RSF-1, Resilient Server Facility, makes applications and services highly available by automatically
switching between servers (2-32) should a server or service fail. RSF-1 provides a multi-directional
redundant facility, allowing servers to constantly monitor and "shadow" each other.
No Redundant Investment
Rather than keeping a standby option idle as the failover server, RSF-1 allows operational systems to
act as standby servers for others in the cluster or vice-versa. This assures the customer that the
investment of additional servers is not wasted. In the event that a server fails, its shadow will
initialise the failed service(s), thus ensuring cointinued availability.
Highly Available Services
RSF-1 not only provides a highly available platform, but also offers highly available services. This
allows individual applications to be stopped, started, and migrated between nodes without affecting
other applications execution environments or requiring shadow systems to be rebooted.
Automatic or Manual Switch-over
When a server or service fails, RSF-1 detects the breakdown. RSF-1 can either (1) restart all associated
services on an available cluster node, or (2) signal an operator. RSF-1 also monitors the health of
individual services on a node via service agents. Should RSF-1 detect a failure, it can either restart
the service or fail the service over to another node in the cluster.
Monitoring and Control
RSF-1 includes a Java-based system administration tool, RSF-1 Cluster Manager, which allows the
monitoring of RSF-1 heartbeats in real time.

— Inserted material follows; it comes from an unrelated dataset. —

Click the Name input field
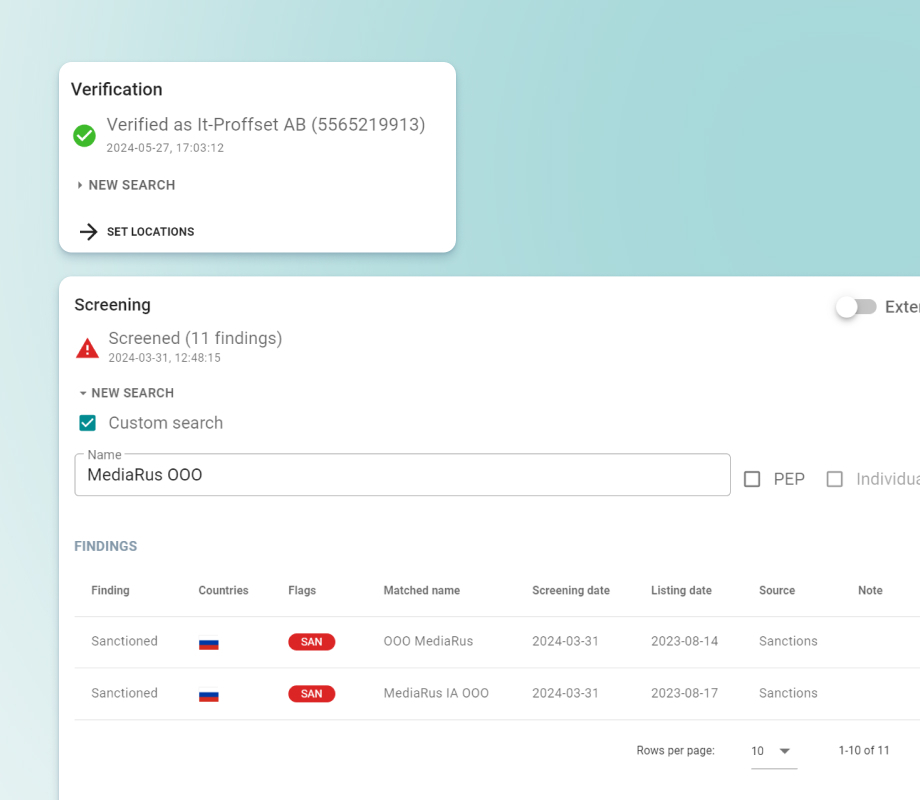This screenshot has height=800, width=920. [x=402, y=475]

These monitoring tools display the status of RSF-1
instances available on the network, and provide manual switch-over functionality. An SNMP agent sends
RSF-1 status information to management consoles (such as Sun Net Manager and HP OpenView). Standard
system logging allows log messages to be intercepted and redirected via email or pager using
additional software.
Multi-protocol Heartbeat
RSF-1 uses disk, TCP/IP and RS232 connections to establish heartbeat mechanisms providing independent
monitors. All connections must fail before a machine is deemed "unavailable". The RS232 component
uses a custom protocol and is completely independent from network service daemons.
Secondary IP addressing
Floating host names and IP addresses are used to alleviate the need for any changes to client
configurations after failovers. The node in the cluster that restarts the services simply assumes
the identity of the failed machine.
Load Sharing
RSF-1 treats applications as individual process units and executes on the servers as defined by the
RSF-1 configuration. Typically, each server acts as a primary node for a group of services and is
initiated on one server at system start-up. Once running, the RSF-1administrator can switch individual
services to other nodes in the cluster. This can be used for server optimisation, load balancing,
or to grant more resources to certain applications. For example, a Payroll application may require
more system resources on certain days. By using this RSF-1 feature, the administrator can move all or
some process units to a shadow server to achieve the desired effect.
|